**Task directions**. Reproduce exactly the lines from the one containing "How do I perform: Toggle" through the last line of the data, both ends included.

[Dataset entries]
Segment Open

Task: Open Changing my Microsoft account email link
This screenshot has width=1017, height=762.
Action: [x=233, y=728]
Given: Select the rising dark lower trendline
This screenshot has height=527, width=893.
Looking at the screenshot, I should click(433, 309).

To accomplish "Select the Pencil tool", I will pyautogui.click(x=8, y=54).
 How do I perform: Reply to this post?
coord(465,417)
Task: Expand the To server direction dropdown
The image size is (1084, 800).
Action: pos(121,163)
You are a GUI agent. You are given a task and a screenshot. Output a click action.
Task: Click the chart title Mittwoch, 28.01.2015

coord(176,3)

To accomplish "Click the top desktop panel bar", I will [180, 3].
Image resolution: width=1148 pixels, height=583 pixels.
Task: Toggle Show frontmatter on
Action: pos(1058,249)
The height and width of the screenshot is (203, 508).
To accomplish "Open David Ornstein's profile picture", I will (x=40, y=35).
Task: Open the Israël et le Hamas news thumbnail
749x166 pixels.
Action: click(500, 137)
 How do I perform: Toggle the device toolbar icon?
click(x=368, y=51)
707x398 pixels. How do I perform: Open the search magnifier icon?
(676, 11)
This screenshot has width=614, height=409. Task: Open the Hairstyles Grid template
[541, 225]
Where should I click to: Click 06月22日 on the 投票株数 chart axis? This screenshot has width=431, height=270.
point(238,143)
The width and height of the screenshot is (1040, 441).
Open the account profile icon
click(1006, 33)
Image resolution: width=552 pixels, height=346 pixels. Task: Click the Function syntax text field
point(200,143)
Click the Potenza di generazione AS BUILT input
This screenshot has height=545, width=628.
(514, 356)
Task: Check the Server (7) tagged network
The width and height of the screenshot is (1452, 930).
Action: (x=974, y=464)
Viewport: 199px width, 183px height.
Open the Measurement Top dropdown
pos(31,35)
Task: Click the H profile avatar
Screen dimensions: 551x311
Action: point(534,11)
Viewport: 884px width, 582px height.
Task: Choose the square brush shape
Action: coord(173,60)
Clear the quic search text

Segment Closed

**Solution to this task**.
 How do I perform: Toggle the device toolbar icon?
click(x=368, y=51)
707x398 pixels. How do I perform: Open the search magnifier icon?
(676, 11)
This screenshot has width=614, height=409. Task: Open the Hairstyles Grid template
[541, 225]
Where should I click to: Click 06月22日 on the 投票株数 chart axis? This screenshot has width=431, height=270.
point(238,143)
The width and height of the screenshot is (1040, 441).
Open the account profile icon
click(1006, 33)
Image resolution: width=552 pixels, height=346 pixels. Task: Click the Function syntax text field
point(200,143)
Click the Potenza di generazione AS BUILT input
This screenshot has height=545, width=628.
(514, 356)
Task: Check the Server (7) tagged network
The width and height of the screenshot is (1452, 930).
Action: (x=974, y=464)
Viewport: 199px width, 183px height.
Open the Measurement Top dropdown
pos(31,35)
Task: Click the H profile avatar
Screen dimensions: 551x311
Action: point(534,11)
Viewport: 884px width, 582px height.
Task: Choose the square brush shape
Action: coord(173,60)
Clear the quic search text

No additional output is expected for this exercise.